Student Hidjo
Student Hidjo
https://id.m.wikipedia.org/wiki/Student_Hidjo
Student Hidjo ditulis dalam bahasa Melayu. Saat novel ini ditulis,
pemerintah kolonial Belanda sedang melakukan standardisasi bahasa
Melayu. Bentuk standar tersebut dianggap terlalu kaku oleh Hendrik Maier,
dosen Universitas Leiden. Akan tetapi, Kartodikromo tidak mau mengikuti
standar tersebut. Menurut Meier, tidak seperti penulis yang memakai
bahasa Melayu standar seperti Armijn Pane dan Haji Abdul Malik Karim
Amrullah dengan nada "sedih", bahasa di Student Hidjo hanya menunjukkan "
kebahagiaan, kesenangan, ketegangan" sang penulis yang "dipenuhi
kemarahan".[8]
Maier menulis bahwa nama-nama tokoh utama Student Hidjo harus dibaca
secara alegoris. Nama Hidjo (hijau), Woengoe (ungu), dan Biroe (biru)

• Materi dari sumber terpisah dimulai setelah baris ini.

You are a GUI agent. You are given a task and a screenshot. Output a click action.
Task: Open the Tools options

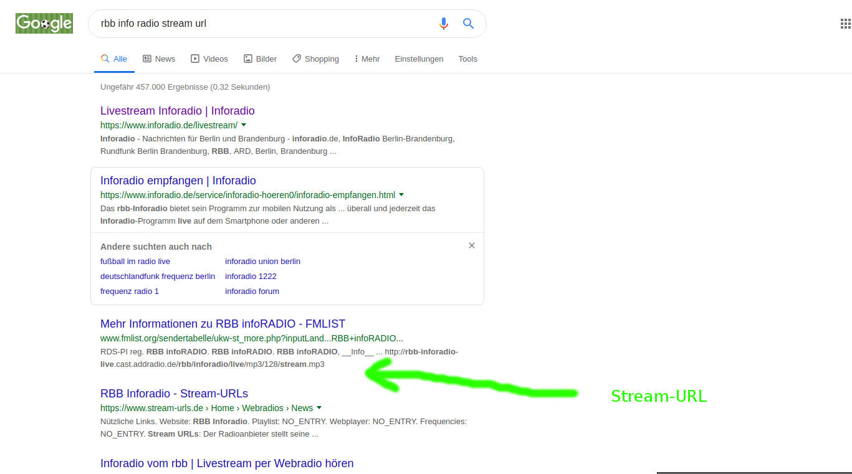click(467, 59)
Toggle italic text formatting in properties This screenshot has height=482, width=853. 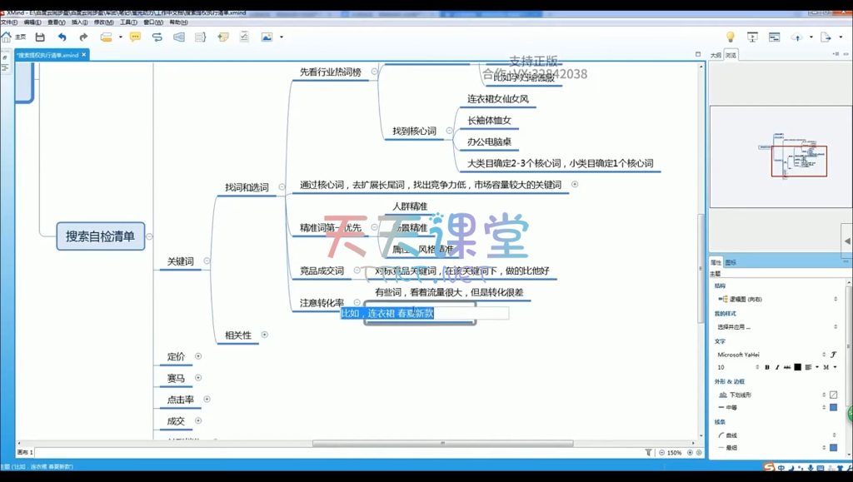(x=777, y=367)
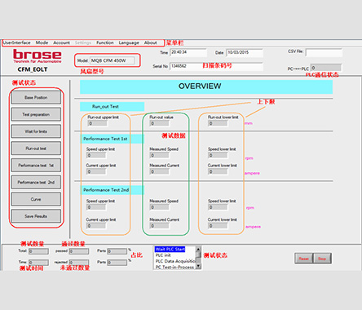Click the status list scrollbar down arrow

[x=198, y=267]
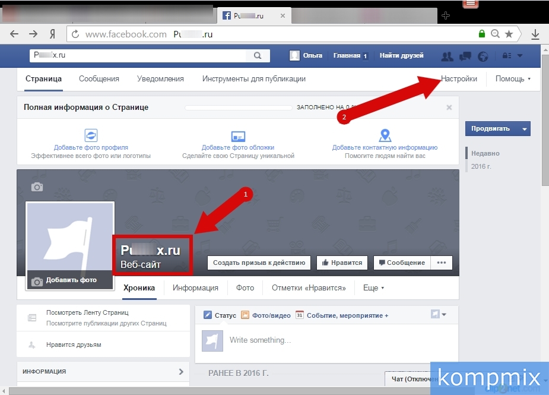
Task: Bookmark page with the star icon
Action: pos(509,34)
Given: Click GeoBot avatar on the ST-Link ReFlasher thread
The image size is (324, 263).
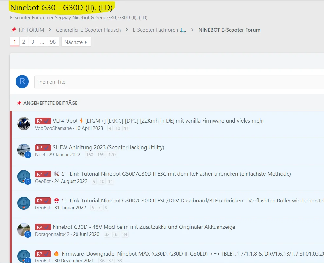Looking at the screenshot, I should [23, 177].
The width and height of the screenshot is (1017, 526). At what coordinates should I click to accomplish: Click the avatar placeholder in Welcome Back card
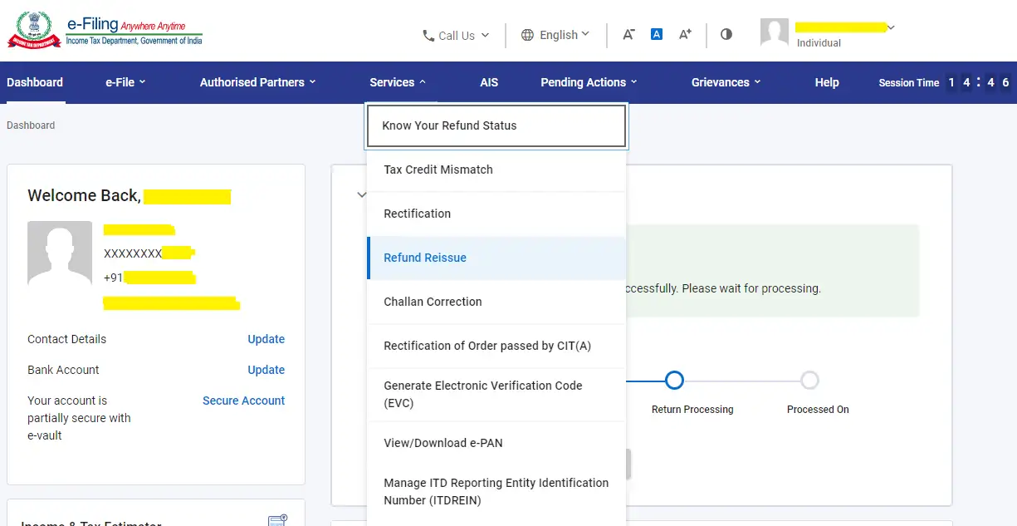tap(59, 251)
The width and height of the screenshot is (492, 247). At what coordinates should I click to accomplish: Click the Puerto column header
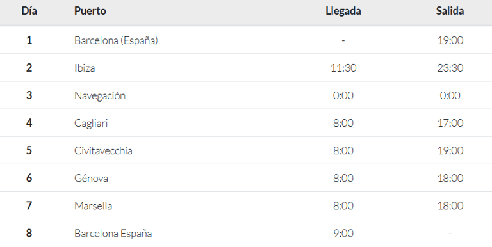90,11
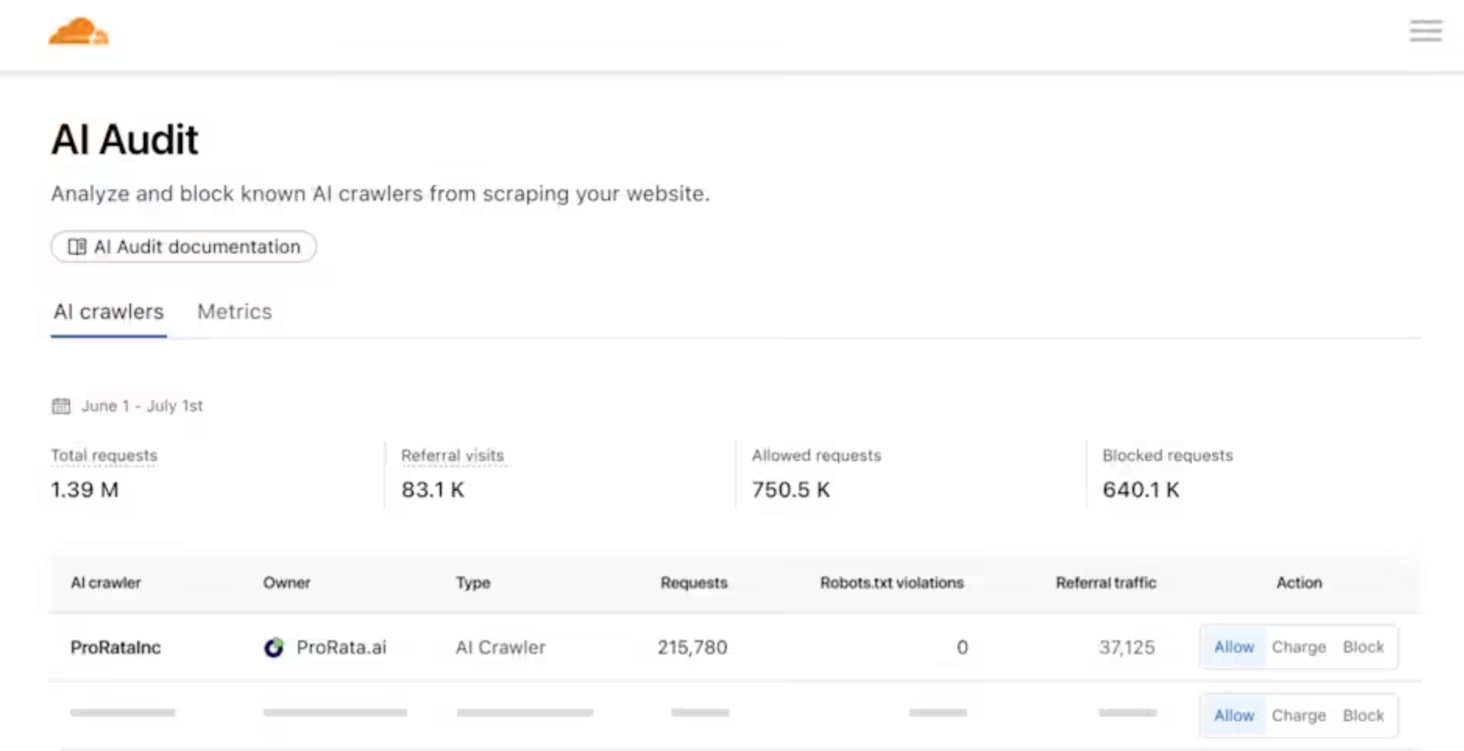Set ProRataInc action to Charge
The width and height of the screenshot is (1464, 751).
tap(1299, 647)
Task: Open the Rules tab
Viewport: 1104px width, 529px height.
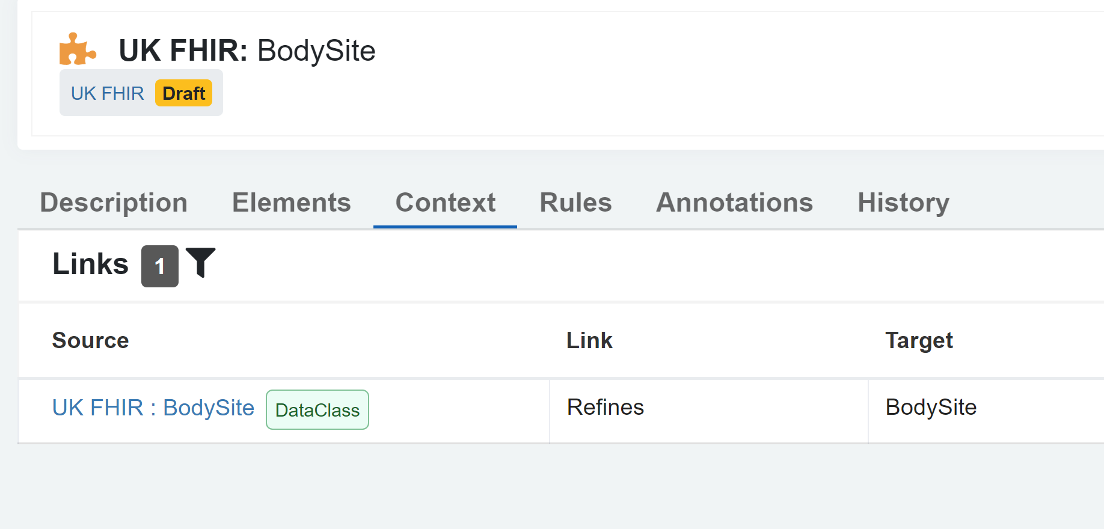Action: [x=575, y=203]
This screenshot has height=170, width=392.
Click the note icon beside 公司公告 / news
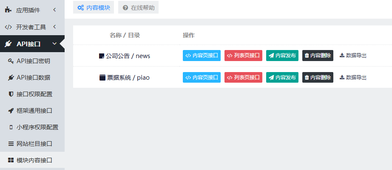(x=101, y=56)

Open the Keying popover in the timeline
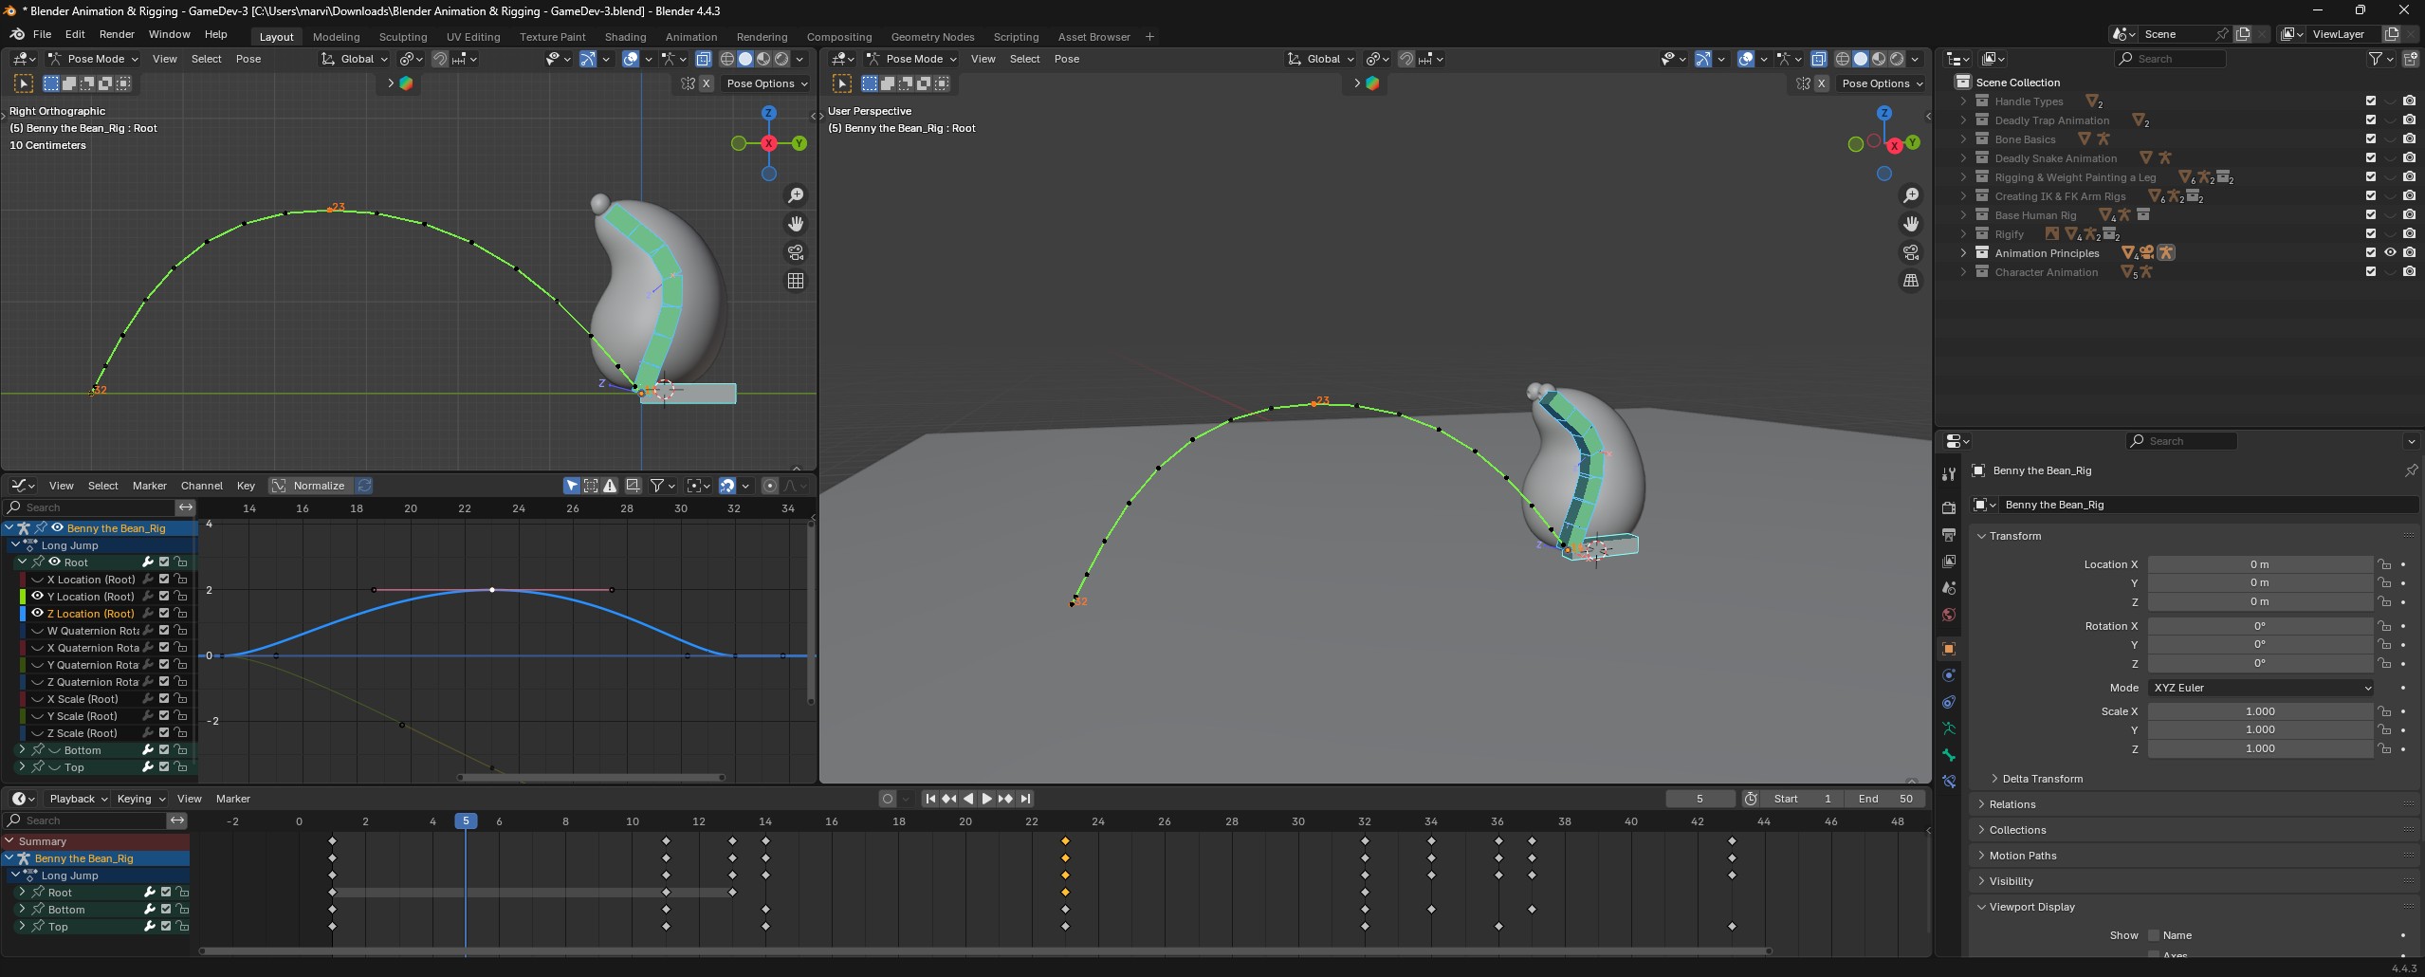click(x=140, y=799)
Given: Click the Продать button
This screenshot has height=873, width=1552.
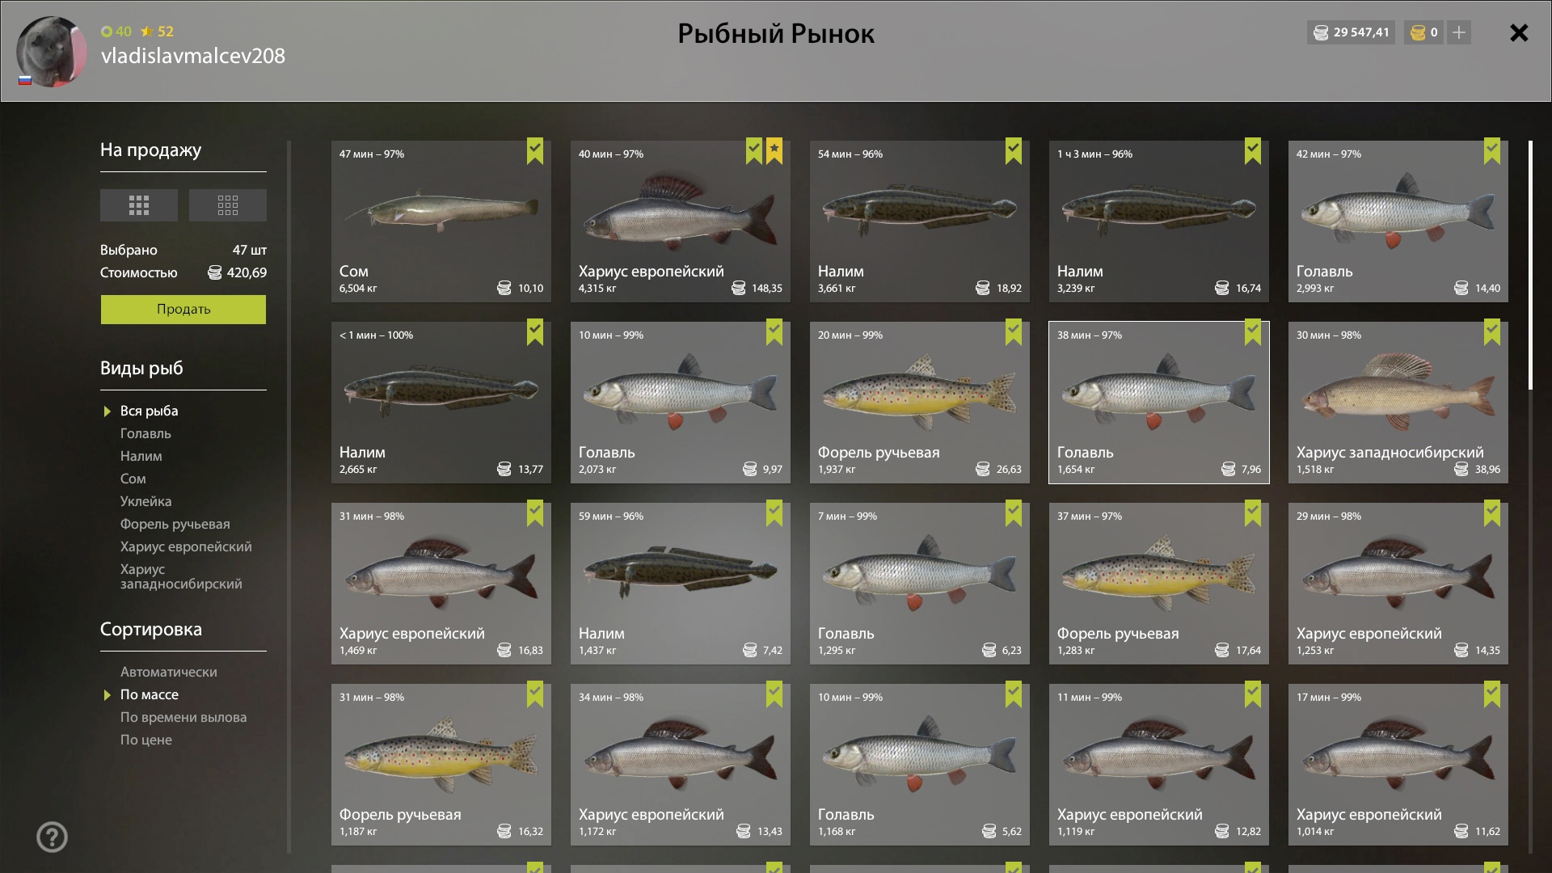Looking at the screenshot, I should pyautogui.click(x=183, y=310).
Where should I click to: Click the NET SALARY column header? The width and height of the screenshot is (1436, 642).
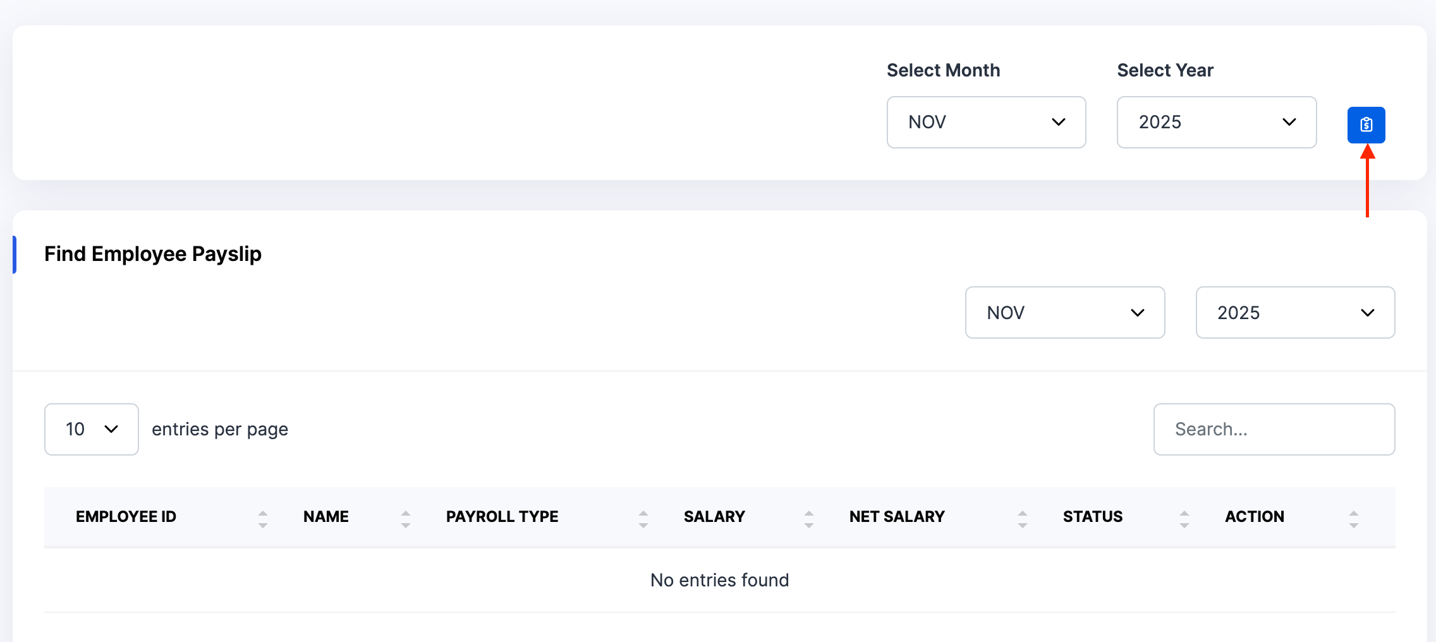tap(896, 516)
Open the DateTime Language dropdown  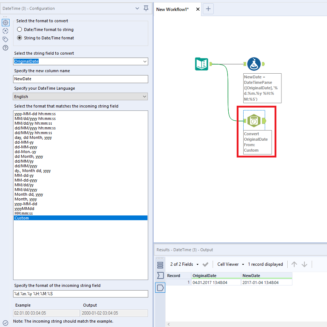[x=145, y=97]
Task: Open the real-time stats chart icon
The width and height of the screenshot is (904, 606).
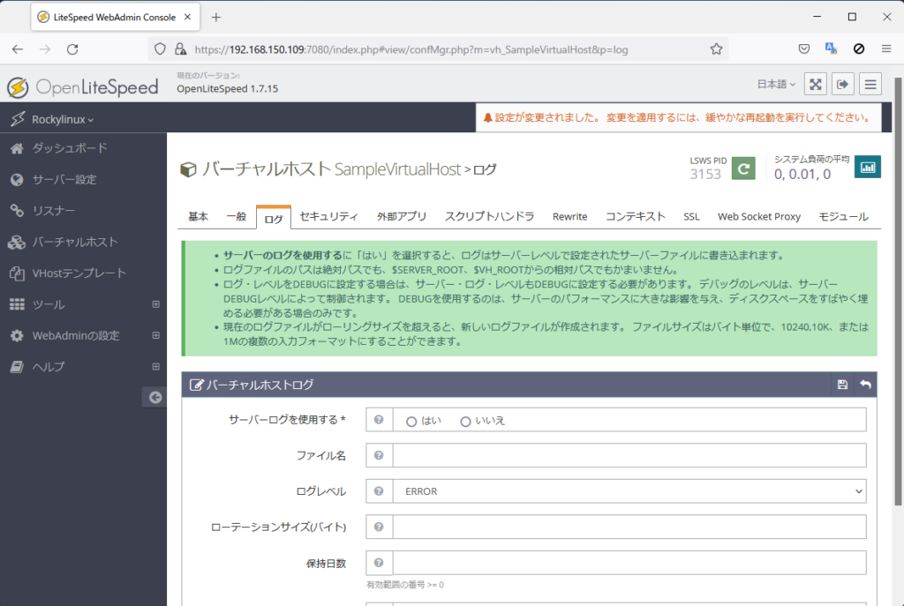Action: point(867,167)
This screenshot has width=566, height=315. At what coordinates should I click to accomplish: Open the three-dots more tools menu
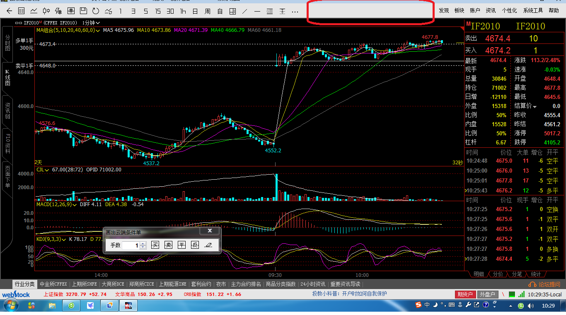coord(295,11)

menunjukkan keterkaitan antartokoh. Kartodikromo
menyebutnya simile tambahan.[3]
Student Hidjo pertama diterbitkan tahun 1918 dalam bentuk serial di harian Sinar Hindia yang berpusat
di Semarang;[5] Kartodikromo menjadi editor di sana.[1] Cerita ini kemudian dijadikan buku dan
diterbitkan oleh Masman & Stroink, perusahaan asal Semarang, pada tahun 1919.[5] Saat itu karya-
karya berbau politik diterbitkan oleh penerbit kecil. Karya-karya terbitan Balai Pustaka, penerbit milik
pemerintah Hindia Belanda, cenderung bersifat apolitik.[14]